Vorrei ricordare che il tema del padiglione, “l’orecchio è l’occhio dell’anima”, si ispira a Ildegarda di Bingen, ma fu formulato da Alexander Kluge, che lavorò con passione a questo progetto, fino alla sua improvvisa scomparsa del 25 marzo scorso. Perciò dedichiamo la gioia e il sogno di questo progetto alla sua grata memoria e a quella della Curatrice Generale Koyo Kouoh, anch’essa deceduta, l’anno passato.

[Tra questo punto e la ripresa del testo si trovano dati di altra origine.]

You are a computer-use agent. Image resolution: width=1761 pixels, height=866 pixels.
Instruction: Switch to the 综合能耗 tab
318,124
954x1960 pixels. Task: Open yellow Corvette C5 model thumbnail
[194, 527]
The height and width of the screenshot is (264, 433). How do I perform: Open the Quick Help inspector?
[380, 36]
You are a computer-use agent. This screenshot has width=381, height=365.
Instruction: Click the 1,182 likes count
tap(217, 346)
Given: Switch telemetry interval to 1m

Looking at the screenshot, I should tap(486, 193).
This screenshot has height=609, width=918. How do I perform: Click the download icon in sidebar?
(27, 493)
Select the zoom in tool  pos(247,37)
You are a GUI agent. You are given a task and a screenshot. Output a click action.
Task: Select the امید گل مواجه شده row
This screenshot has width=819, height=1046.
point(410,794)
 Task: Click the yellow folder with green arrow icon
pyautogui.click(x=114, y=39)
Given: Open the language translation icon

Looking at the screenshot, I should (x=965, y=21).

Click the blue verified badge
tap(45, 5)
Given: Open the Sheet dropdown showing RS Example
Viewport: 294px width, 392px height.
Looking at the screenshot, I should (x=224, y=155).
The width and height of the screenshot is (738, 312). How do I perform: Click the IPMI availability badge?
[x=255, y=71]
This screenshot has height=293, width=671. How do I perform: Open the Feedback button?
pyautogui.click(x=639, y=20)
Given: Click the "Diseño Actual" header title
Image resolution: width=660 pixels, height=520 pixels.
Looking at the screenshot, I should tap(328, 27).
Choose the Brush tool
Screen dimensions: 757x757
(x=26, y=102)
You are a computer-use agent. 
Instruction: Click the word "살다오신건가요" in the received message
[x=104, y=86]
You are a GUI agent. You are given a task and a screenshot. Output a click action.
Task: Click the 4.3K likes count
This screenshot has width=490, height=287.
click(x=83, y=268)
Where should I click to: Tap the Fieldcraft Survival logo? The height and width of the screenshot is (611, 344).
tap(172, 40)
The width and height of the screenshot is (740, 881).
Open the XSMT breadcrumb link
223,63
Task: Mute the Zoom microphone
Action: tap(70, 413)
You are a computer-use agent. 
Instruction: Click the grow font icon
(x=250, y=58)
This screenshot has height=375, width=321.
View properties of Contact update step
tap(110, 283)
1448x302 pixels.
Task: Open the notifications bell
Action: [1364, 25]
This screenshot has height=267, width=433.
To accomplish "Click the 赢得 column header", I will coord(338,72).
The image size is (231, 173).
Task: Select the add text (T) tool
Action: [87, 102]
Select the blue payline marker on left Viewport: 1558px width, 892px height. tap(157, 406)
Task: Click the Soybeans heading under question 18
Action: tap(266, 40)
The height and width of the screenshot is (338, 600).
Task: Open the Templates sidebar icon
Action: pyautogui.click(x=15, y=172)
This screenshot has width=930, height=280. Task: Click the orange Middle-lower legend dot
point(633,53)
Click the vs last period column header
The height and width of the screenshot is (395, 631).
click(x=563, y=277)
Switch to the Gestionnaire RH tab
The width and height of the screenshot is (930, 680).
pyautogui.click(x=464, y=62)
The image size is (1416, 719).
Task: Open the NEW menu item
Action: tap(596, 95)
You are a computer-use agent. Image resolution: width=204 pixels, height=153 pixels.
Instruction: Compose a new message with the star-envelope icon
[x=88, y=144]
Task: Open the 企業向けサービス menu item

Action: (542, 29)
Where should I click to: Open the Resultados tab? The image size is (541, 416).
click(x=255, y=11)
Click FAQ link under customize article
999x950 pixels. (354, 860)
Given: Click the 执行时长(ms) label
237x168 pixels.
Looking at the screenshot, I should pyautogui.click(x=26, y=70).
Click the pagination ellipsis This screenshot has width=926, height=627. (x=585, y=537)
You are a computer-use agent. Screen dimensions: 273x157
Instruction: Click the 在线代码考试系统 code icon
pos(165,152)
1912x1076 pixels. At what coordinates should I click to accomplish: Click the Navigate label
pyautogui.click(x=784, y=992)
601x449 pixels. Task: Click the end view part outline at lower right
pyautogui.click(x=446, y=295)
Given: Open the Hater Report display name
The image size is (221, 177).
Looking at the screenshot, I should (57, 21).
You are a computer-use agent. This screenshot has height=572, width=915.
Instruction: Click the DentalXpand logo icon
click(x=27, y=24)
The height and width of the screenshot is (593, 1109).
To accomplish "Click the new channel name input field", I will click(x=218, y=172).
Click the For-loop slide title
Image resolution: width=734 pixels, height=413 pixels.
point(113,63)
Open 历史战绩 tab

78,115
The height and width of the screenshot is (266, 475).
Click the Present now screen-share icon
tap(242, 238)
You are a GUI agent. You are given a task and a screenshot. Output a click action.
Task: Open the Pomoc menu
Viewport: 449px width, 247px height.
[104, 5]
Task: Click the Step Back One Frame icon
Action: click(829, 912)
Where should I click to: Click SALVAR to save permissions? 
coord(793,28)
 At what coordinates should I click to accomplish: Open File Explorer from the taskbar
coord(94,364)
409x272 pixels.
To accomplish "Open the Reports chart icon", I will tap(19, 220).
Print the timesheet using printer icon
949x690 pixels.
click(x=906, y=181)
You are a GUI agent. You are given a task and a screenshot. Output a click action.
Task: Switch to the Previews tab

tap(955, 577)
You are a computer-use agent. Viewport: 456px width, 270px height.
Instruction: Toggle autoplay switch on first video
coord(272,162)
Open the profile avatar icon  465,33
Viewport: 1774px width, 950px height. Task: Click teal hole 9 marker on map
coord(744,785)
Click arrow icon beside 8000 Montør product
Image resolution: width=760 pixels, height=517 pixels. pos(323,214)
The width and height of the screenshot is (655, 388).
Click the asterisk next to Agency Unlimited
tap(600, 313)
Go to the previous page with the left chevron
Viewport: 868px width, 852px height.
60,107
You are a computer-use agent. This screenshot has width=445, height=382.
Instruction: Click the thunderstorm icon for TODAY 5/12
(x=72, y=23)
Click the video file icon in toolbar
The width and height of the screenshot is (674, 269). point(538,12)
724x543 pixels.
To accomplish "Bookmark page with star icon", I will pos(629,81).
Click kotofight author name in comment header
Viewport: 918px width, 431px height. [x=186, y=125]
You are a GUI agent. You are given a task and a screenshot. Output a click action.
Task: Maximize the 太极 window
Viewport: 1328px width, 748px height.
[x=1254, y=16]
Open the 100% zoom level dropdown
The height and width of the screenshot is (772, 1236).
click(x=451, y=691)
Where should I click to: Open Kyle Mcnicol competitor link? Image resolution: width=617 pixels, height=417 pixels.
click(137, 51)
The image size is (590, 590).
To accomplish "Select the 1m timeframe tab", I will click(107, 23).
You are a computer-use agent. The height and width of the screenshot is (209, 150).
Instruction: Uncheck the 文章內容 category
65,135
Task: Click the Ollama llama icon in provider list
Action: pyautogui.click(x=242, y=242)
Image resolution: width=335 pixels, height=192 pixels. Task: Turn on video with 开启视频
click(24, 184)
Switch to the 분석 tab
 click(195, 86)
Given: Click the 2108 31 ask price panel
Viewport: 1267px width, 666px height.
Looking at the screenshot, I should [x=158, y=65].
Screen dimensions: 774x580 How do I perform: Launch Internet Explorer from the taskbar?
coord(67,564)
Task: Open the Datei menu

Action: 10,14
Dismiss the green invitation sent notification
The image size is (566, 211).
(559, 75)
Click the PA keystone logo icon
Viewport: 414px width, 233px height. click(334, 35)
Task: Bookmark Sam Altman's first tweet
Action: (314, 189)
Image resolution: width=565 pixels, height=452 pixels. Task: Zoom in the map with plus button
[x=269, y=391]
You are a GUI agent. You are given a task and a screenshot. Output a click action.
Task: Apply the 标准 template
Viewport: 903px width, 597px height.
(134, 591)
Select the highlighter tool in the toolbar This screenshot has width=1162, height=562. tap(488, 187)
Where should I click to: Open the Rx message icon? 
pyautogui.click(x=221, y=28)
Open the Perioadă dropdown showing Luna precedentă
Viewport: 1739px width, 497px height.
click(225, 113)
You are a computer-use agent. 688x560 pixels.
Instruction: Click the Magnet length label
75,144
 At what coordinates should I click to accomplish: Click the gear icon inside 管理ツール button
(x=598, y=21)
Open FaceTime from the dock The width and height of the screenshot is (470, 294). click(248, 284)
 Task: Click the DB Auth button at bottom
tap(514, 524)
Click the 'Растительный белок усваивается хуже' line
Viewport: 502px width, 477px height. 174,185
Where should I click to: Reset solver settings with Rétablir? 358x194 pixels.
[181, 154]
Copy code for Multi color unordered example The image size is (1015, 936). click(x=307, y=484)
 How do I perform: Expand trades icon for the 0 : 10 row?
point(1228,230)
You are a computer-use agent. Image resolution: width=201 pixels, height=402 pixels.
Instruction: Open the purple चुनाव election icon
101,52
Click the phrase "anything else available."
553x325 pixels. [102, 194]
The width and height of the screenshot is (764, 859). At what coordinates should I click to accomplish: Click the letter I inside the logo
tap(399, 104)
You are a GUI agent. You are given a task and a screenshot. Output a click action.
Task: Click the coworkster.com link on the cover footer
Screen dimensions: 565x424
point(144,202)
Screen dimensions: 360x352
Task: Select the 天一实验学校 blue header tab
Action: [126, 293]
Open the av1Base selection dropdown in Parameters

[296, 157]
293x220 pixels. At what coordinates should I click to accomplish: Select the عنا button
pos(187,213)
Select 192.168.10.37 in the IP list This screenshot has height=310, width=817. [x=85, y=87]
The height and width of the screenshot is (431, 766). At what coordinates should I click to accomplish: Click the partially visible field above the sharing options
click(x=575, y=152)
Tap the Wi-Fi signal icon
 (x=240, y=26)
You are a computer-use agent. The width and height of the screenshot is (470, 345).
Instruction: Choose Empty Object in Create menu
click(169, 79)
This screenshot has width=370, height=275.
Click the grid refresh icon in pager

Il Dicastero per la Cultura e l’Educazione è l’organizzatore del padiglione che rappresenta la Santa Sede, e ringrazio il suo intero team: i Segretari, LL.EE. Mons. Paul Tighe e Carlo Maria Polvani, e tutti i gruppi di lavoro interni, in particolare: Angélica Ferreira, Chiara Andolfi, Caterina Sansone, Asia Fiorentino e Manuel Rainha.

Il nostro più vibrante augurio è che esso possa servire, come auspicato da Papa Leone XIV, a unire le energie morali e spirituali del nostro tempo intorno alla categoria dell’ascolto, esattamente perché “l’orecchio è l’occhio dell’anima”.